Well, where do I start? My father’s cancer operation and its horrific aftermath? The painful return of the family business? The moment when my mother and I finally believed my father was better, and promptly both got sick? Or, when all began to settle down, the biannual school play (Midsummer Night’s Dream) for which I not only wrote the translation into modern English (well, except for certain passages), but I’m also doing costumes (pictures to follow).
Suffice to say, I’ve been interrupted. I’m not writing at the moment: I’m taking a breather.

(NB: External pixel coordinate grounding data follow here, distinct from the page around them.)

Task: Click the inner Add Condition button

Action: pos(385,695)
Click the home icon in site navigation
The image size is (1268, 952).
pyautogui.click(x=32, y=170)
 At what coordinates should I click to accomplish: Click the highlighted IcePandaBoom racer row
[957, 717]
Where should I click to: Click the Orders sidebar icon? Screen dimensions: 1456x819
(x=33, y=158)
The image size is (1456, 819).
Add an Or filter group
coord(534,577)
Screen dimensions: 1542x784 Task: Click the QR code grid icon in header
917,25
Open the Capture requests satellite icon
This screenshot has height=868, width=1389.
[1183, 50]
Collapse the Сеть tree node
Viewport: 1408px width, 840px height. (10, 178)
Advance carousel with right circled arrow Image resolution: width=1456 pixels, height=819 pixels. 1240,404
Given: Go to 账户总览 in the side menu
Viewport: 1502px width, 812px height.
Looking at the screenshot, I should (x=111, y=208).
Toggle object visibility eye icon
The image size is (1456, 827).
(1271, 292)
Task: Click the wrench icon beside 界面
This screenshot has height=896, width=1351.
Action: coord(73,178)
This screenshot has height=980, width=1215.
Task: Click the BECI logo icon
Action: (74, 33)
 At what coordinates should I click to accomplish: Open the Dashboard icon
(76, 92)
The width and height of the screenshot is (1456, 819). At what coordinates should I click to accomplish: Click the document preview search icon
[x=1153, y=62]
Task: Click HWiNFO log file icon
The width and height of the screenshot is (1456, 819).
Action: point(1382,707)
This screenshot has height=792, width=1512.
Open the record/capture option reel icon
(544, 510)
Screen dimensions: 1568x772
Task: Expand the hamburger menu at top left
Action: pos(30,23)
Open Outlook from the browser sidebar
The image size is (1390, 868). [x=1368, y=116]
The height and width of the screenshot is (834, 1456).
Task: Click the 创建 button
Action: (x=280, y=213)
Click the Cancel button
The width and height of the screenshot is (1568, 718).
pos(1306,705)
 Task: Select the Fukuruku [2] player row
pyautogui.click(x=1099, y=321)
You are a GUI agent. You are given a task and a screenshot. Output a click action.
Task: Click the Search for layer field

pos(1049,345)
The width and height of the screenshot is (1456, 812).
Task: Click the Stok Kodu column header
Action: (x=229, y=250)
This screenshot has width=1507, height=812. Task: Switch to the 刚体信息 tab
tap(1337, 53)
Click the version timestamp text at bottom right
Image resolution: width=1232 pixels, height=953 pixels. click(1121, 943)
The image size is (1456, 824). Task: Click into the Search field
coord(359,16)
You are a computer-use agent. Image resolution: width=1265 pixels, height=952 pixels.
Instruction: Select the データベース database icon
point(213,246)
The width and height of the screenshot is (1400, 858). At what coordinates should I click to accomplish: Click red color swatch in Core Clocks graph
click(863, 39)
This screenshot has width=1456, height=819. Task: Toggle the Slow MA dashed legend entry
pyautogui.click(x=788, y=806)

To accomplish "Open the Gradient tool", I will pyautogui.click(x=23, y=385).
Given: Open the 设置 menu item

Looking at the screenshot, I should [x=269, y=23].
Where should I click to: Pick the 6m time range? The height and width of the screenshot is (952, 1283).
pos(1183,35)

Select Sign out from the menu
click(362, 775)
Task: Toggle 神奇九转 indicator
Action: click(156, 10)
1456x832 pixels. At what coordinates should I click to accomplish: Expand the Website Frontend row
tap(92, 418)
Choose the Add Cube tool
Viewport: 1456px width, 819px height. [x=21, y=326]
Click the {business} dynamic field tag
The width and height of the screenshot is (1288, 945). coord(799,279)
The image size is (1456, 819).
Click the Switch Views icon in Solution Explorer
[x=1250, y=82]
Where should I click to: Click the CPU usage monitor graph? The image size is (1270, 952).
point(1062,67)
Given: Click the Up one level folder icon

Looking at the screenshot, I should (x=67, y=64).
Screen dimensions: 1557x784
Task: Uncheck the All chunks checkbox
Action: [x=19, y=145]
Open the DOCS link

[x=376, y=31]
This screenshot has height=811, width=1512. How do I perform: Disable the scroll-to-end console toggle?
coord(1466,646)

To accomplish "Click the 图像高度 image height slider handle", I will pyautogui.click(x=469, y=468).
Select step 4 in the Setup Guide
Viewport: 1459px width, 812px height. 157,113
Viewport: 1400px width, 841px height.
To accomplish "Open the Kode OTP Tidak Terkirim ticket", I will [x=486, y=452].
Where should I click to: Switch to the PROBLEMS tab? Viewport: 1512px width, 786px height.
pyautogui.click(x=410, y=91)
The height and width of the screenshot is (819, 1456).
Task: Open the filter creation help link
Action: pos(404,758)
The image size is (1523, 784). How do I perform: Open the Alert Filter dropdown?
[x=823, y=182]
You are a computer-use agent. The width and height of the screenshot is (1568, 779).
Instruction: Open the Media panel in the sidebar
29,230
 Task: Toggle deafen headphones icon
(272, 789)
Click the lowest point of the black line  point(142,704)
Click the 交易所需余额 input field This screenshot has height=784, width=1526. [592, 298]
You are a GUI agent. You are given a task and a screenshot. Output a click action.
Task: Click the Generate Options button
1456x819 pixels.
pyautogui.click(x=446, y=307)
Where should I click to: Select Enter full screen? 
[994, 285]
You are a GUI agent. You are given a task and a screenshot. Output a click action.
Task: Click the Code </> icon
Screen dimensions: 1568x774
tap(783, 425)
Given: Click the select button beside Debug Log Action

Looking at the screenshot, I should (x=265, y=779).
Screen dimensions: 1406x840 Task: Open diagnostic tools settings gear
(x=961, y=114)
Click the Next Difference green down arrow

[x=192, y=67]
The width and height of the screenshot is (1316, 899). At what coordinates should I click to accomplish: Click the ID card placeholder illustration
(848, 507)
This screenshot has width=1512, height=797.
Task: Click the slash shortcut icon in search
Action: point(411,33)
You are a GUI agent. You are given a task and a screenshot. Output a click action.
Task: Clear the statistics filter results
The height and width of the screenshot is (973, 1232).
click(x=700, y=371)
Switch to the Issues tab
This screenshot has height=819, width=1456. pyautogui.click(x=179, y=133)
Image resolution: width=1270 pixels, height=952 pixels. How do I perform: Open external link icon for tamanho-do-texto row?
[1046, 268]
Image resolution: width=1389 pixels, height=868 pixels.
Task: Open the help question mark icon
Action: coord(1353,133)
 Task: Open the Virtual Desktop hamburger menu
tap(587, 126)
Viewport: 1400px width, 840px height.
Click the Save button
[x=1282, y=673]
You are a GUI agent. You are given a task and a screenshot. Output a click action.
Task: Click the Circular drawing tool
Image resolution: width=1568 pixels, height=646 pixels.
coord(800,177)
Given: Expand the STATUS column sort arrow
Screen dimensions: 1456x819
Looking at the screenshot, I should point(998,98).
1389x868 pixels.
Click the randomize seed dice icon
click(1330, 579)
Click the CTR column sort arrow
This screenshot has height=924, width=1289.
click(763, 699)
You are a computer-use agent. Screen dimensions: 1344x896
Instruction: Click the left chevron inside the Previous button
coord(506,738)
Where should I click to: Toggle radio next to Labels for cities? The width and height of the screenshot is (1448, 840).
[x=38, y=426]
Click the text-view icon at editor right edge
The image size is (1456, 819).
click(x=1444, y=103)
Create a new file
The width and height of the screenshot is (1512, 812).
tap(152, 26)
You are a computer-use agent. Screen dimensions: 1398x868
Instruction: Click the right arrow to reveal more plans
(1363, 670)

Except, there’s this ongoing narrative going on in my head, because before all the shit hit the fan, I started plotting out this new novel project, and it’s in there, humming at me. I see connections between ideas I’ve had while I’m driving; I get sudden insights into characters I haven’t even begun to plot; the spores are taking root in the back of my head. I have a feeling when I really do sit down, butt in chair, it’s all going to come pouring out like a huge wave.
And right now? I’m making fake dreadlocks; I’m ripping t-shirts; I’m collecting tutus and fairy wings and making leather corsets. Because my fairies are going to be badass cybergoths, and the humans are mostly Steampunk. And the kids love it.
And you know what? I’m going to start blogging again, because I just saw Amanda Palmer talk about asking (see below), and about giving, and I think I know that path now. I may not be good at talking, but I can write. So I’m going to.